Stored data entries
BEGIN

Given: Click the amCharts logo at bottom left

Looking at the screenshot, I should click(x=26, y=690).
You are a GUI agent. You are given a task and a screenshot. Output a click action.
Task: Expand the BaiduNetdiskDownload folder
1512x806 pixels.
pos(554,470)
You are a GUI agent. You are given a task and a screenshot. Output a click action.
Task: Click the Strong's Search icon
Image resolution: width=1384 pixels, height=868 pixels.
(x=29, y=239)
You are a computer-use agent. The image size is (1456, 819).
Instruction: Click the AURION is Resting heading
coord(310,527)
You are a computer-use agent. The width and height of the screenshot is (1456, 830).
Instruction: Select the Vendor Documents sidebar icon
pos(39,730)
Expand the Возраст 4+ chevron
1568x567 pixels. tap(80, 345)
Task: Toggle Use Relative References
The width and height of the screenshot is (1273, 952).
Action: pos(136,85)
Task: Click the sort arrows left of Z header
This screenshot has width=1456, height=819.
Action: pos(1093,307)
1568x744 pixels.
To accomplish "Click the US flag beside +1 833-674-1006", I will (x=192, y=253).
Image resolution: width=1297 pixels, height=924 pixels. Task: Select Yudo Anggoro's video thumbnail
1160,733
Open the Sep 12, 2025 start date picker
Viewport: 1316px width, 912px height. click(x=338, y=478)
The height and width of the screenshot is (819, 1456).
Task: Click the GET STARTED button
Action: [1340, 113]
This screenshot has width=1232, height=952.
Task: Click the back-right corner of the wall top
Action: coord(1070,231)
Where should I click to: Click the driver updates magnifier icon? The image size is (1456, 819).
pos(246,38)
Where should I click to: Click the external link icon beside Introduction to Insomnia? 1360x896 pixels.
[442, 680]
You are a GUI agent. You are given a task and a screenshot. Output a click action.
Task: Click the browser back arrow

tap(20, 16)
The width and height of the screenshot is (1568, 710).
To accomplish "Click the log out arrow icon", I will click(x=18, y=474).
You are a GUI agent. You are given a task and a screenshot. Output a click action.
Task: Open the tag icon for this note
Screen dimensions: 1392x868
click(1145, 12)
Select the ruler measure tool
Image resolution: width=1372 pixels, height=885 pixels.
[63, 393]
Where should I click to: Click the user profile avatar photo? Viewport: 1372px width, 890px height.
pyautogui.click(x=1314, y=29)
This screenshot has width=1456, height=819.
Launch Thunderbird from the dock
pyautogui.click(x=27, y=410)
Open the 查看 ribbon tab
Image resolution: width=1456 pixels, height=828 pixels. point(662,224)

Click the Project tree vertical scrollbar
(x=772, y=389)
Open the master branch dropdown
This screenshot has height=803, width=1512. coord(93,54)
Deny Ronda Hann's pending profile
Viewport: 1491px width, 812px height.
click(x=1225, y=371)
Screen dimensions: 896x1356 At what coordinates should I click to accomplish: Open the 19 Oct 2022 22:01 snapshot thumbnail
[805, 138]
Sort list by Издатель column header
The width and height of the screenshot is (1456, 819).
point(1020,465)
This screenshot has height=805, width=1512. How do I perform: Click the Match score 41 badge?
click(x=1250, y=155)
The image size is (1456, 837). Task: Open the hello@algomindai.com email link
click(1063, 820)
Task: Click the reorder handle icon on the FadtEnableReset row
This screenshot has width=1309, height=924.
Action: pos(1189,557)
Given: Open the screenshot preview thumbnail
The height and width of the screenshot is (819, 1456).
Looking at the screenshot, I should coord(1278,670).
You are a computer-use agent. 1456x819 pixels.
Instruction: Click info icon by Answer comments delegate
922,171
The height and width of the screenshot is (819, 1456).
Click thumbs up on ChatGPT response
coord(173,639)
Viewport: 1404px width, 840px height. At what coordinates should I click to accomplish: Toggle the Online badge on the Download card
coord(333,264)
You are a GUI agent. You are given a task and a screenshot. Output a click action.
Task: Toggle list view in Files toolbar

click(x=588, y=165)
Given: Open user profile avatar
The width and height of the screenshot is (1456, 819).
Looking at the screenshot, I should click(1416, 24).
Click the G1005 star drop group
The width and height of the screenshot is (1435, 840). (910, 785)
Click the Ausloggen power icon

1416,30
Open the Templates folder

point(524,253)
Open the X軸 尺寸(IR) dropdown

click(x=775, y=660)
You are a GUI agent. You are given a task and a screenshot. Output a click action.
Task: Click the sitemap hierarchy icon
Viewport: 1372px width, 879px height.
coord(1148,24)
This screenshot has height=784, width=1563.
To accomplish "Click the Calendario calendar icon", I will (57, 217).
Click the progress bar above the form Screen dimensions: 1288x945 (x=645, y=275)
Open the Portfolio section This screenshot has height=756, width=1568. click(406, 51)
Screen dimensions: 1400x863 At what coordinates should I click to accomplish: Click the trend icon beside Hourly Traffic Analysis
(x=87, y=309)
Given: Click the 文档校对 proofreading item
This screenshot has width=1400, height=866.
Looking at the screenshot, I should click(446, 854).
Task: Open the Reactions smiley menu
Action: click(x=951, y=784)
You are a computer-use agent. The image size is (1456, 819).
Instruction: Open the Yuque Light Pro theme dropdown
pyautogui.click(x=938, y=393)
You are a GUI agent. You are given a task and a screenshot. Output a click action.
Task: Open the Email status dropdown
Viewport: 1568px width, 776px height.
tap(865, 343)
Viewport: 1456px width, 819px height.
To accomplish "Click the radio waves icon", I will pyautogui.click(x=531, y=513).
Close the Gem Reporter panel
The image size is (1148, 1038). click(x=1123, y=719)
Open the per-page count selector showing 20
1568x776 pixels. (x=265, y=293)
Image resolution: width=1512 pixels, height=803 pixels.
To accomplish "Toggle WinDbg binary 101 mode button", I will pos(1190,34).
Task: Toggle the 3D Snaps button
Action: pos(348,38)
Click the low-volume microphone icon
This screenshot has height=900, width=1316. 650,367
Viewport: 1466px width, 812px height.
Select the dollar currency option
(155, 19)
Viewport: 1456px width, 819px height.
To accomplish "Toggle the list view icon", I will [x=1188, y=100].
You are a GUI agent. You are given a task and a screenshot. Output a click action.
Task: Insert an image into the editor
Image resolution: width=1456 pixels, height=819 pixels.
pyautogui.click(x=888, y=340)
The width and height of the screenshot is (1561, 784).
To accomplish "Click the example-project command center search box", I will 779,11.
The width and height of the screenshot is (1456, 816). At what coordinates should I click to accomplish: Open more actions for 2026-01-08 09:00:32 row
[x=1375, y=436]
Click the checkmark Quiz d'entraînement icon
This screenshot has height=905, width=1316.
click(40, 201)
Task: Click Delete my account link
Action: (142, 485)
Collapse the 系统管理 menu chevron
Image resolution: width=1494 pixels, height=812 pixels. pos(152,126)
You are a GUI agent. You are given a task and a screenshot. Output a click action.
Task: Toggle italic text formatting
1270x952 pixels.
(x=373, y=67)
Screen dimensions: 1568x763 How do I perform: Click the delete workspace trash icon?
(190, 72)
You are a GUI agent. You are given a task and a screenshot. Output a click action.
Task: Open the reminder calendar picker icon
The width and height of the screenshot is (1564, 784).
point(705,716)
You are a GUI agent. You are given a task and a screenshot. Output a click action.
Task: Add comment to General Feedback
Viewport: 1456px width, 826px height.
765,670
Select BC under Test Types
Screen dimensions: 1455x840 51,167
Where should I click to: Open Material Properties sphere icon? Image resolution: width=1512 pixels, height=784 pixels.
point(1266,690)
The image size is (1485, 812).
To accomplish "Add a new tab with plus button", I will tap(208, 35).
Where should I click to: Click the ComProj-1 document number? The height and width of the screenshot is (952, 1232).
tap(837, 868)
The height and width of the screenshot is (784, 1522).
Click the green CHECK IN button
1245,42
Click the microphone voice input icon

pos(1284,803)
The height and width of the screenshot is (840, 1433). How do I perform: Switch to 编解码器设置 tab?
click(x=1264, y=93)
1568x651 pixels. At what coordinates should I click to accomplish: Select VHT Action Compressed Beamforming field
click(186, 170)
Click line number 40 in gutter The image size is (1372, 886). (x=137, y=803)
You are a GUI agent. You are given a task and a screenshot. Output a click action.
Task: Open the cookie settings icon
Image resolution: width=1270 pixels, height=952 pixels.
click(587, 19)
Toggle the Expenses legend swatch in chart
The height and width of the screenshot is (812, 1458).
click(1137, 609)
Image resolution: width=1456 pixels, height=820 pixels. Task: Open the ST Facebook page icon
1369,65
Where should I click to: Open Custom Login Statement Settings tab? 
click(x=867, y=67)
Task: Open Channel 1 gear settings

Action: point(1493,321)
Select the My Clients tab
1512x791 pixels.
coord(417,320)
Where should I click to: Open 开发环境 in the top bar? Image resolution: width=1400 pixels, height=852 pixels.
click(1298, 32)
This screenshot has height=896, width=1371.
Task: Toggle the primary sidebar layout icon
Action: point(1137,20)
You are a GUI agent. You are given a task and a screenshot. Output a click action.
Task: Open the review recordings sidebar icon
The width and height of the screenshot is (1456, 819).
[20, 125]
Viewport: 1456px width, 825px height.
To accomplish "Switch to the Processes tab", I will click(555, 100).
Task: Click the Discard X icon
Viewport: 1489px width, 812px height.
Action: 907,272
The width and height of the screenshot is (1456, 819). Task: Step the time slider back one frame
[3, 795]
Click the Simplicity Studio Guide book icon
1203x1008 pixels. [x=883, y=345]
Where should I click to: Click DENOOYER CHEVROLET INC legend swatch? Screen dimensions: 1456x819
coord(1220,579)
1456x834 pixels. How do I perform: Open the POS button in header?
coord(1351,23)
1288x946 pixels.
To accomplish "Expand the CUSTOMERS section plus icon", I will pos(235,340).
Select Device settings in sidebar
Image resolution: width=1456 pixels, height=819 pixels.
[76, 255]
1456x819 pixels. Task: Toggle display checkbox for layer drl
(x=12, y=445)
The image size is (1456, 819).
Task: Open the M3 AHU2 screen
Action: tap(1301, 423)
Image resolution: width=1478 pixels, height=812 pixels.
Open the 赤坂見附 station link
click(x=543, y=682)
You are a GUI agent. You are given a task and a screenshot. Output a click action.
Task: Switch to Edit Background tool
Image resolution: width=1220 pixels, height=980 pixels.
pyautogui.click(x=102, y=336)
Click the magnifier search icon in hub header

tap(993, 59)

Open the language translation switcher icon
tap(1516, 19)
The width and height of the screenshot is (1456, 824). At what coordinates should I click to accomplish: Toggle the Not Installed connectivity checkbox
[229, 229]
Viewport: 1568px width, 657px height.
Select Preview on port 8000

END

Work instruction:
Across the preceding records, count the lines with the word "calendar" in them and give that figure alone.

Exercise solution:
2